Unless your data masking solution is capable of masking unstructured data , data privacy management won’t be possible.
Anonymized data must be represented consistently throughout your databases. Maintaining relational consistency requires every type of data originating from a certain business system to be masked with the same algorithm.
While consistent masking protects your systems from cyberattacks, it also ensures data remains functional for analytics and other business use cases. Therefore, when choosing a data masking tool, you’ll want to make sure your selection is built to automatically apply the same types of data masking techniques and algorithms to your business systems.

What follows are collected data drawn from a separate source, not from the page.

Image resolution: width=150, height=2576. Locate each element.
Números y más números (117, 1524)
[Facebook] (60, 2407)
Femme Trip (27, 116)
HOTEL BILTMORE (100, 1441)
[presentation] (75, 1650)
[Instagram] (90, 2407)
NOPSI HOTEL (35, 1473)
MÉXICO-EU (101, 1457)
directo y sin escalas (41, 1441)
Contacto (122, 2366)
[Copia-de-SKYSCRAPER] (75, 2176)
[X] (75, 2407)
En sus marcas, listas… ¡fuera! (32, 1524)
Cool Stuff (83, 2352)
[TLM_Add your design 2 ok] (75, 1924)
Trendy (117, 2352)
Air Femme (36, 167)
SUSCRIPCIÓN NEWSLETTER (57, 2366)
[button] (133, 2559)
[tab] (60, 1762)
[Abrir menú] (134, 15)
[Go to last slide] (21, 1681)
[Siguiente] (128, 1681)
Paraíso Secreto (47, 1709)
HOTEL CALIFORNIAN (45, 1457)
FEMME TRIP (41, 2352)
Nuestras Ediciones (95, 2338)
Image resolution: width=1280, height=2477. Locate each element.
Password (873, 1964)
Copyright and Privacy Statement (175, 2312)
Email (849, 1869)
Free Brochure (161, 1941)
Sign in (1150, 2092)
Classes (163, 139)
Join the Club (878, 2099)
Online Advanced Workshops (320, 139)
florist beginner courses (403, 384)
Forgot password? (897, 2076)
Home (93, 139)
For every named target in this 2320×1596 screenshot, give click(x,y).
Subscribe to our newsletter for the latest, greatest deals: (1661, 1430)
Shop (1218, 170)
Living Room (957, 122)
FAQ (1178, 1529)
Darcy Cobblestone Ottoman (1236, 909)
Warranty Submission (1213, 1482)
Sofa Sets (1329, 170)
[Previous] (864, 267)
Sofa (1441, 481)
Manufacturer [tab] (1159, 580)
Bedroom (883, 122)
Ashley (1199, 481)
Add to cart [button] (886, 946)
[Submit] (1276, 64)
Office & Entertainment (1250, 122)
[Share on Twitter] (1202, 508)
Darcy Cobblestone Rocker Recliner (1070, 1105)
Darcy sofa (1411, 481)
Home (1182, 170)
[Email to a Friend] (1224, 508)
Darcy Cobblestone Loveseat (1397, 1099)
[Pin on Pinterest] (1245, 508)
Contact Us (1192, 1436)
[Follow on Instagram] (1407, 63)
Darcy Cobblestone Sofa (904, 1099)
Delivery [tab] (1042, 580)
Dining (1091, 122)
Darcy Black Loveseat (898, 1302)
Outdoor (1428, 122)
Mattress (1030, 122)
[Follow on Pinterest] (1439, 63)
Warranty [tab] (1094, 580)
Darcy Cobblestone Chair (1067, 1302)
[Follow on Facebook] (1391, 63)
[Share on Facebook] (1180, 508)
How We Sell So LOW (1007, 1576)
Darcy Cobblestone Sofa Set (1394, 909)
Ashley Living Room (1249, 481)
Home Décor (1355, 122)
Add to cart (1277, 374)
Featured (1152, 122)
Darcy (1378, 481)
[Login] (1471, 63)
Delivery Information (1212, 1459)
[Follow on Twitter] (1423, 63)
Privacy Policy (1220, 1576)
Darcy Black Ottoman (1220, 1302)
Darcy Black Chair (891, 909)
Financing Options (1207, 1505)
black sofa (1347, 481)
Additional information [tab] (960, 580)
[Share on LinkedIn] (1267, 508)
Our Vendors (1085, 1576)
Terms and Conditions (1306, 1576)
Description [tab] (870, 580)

As we’ve already discussed, complying with data privacy regulations is a top priority for enterprises today. That’s why the data masking solution you choose should come with built-in reporting and auditing functionality.
Specifically, you should be able to clearly visualize and report on:
All masking activities and instances
Data dependencies and relationships
Applied masking techniques
With these insights, you can stay on top of all data masking activity, monitor use of masked data, and identify any gaps.
The easiest way to check every box on this checklist is by going with entity-based data masking technology, where a business entity could be a customer, payment, order, or device. Instead of centralizing sensitive information in a vault or repository, like most other data protection solutions, every instance of business entity data is managed in its own individually encrypted Micro-Database™.
A business entity approach enables all of the types of data masking outlined in the checklist above, while ensuring relational consistency and security. It protects data at rest, in use, and in transit – giving production, testing, and analytical teams the ability to use data as needed, while minimizing the risk of a breach or non-compliance. It also performs dynamic, static, and on-the-fly structured data masking and unstructured data masking, so you can be sure all sensitive data residing anywhere in your business systems is secured and protected.